もう一度鑑賞してからレビュー書こうかと思ったが、やはり書こう。それを言ったらほとんどの映画に対してもう一回観たほうが良いんじゃない?になってしまうので。

3日経ったが、非常に言葉に表すのが難しかった。ただ単に、この少年二人を取り巻くストーリーとして満足できれば良いけど、そのようなシンプルな映画ではなさそうだし、大人の立場からものを見ると、また違う。
この中の誰かの登場人物に感情移入できるかと言うとそうでもないし、何か正直初見の感想としてはモヤモヤした感じだった。

自分の言葉が定まらぬまま、Filmarksのレビューを見て、『せいぜい3.5〜3.6くらいかな』と思ったら、何と自分が見た時点で4.1が付いていて驚いた。自分の中で何か煮えきらぬものがあったので、軒並み4以上のレビューを見るとは思わなかった。

そして、改めて自分なりに単純に考えて、この映画をどう受け止めたか考えた。
教師からイジメを受けたとされる生徒の母、そして当該教師、そして当該児童とその友人である少年。この3視点とさらには校長先生の視点が加わった映画構成は、この内容にはぴったりだった。これは凄く我々の日常にある事で、これが教育の現場となると異常なほどに生々しかった。これが今、日本で起きていることなんだとも痛感した。
演出や、役者さんたちの怖いまでのリアルな演技も凄く、より緊迫感を感じた。

では何が自分の中で腑に落ちなかったのか、いや腑に落ちないと言うか、心が持っていかれなかったのか、と考えたのだが、それは少年二人が少々綺麗に描かれ過ぎなのでは、と感じてしまった。
正直、星川くんと言う子、いじめられてるのに、もう虐待の経験もあって耐性が付いてて、何も感じないあの姿は、自分には怖く感じてしまい、可哀想ともあまり思えなくなった。これはある意味、彼が作中で『怪物』になりきってしまっていたのかもしれない。
そして、湊くんも普通に噓付いてるじゃないか!と言うのが引っかかってしまい、最後あんな綺麗な描き方して良いのか、と思ってしまった。
自分自身、これくらいの年代の子供に対してあまり愛情がないからかもしれないが、是枝監督作品で言えば、『万引き家族』のあの子達の方がまだ愛おしく思えた。
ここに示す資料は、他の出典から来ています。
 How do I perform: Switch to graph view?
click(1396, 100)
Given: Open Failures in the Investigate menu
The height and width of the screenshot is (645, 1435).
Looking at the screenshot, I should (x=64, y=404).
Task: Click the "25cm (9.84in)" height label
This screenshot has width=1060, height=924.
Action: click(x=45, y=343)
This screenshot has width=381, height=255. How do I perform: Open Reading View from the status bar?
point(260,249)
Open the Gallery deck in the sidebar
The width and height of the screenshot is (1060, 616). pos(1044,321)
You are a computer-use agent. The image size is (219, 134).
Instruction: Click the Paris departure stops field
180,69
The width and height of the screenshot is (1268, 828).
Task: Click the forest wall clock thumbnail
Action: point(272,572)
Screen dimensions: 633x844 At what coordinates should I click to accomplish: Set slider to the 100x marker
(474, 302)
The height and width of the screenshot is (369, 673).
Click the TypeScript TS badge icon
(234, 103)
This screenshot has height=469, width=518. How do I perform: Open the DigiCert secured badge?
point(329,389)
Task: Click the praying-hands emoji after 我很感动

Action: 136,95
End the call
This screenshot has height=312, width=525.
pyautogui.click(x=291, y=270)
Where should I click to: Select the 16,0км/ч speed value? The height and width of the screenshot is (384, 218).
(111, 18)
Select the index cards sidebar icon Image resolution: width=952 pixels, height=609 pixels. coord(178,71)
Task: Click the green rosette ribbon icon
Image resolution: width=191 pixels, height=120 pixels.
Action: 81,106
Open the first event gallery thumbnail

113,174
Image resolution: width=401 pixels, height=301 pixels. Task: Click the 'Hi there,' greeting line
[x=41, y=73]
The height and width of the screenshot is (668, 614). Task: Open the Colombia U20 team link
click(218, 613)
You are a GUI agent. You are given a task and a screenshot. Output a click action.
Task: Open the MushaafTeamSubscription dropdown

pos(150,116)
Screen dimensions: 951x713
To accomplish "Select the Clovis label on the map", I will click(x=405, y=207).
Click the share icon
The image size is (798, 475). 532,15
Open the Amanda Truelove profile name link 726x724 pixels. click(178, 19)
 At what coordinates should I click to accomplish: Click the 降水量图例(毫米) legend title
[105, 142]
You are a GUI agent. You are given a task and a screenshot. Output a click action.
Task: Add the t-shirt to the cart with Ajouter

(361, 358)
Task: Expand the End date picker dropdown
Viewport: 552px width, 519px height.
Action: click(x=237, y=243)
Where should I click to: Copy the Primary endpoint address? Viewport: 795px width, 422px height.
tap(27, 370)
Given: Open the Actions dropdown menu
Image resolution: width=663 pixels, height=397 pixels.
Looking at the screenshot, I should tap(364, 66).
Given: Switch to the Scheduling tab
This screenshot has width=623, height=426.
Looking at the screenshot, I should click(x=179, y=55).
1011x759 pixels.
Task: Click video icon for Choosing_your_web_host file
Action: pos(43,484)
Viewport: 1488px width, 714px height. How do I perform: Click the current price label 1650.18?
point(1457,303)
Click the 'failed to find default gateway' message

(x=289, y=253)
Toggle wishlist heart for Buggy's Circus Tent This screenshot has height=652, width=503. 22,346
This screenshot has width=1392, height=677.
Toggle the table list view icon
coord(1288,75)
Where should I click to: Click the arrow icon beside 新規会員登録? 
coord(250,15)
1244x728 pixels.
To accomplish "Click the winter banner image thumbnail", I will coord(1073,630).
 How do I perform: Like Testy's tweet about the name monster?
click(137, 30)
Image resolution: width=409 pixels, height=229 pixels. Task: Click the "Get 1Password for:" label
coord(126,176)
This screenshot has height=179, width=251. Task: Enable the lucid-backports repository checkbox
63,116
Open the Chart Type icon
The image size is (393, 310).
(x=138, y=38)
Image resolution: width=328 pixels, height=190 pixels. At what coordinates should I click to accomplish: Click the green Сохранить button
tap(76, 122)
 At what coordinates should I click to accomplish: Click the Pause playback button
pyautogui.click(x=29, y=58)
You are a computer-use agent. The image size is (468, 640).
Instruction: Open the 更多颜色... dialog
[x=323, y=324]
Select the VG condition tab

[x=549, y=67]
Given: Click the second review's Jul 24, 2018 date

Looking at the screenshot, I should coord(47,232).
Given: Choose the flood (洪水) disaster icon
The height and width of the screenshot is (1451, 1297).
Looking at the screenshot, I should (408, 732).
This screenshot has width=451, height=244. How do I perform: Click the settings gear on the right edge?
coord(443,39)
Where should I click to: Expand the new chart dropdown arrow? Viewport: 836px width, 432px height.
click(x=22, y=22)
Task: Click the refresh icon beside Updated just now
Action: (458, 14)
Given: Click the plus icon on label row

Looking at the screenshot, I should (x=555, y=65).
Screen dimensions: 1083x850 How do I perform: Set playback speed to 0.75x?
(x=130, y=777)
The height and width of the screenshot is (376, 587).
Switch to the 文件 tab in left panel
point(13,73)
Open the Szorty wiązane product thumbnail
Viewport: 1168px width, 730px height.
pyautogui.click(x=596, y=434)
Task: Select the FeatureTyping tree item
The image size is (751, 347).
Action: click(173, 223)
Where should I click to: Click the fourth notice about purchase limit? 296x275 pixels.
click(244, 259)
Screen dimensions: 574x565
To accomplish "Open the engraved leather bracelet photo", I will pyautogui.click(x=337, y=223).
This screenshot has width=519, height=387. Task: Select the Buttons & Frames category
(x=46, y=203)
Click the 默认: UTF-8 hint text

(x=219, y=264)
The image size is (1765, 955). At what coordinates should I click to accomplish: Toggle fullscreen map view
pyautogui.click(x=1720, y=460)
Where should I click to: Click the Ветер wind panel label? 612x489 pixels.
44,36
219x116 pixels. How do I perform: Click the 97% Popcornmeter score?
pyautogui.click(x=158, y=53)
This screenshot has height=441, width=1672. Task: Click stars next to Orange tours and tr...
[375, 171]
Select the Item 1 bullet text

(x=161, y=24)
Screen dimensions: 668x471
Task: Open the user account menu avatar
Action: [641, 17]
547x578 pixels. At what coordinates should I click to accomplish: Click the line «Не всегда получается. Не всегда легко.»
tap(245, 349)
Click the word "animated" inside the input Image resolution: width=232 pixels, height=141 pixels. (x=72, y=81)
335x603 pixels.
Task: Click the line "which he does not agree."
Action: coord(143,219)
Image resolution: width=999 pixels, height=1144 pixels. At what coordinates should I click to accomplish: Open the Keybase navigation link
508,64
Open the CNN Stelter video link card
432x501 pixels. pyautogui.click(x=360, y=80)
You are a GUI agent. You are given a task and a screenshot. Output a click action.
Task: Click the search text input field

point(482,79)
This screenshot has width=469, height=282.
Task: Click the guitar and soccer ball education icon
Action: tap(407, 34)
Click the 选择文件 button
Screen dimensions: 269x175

あとは深読みにはなるが、星川くんの名前が『ヨリ』だったが、何か女の子っぽい名前だなあ、と思ってた。意図的かどうかは分からないが、もしかしたら彼は家庭環境的なものも含め、あのようになったのかな、とも思った。

また、坂本龍一さんの音楽がとても良かった。
過度な演出のないシンプルにピアノ一本。繊細な旋律が非常に心に沁みた。

是枝監督、今回は脚本は書いてないが、毎回色んな社会や世界を見せてくれるから本当毎回考えさせられる。感謝感謝。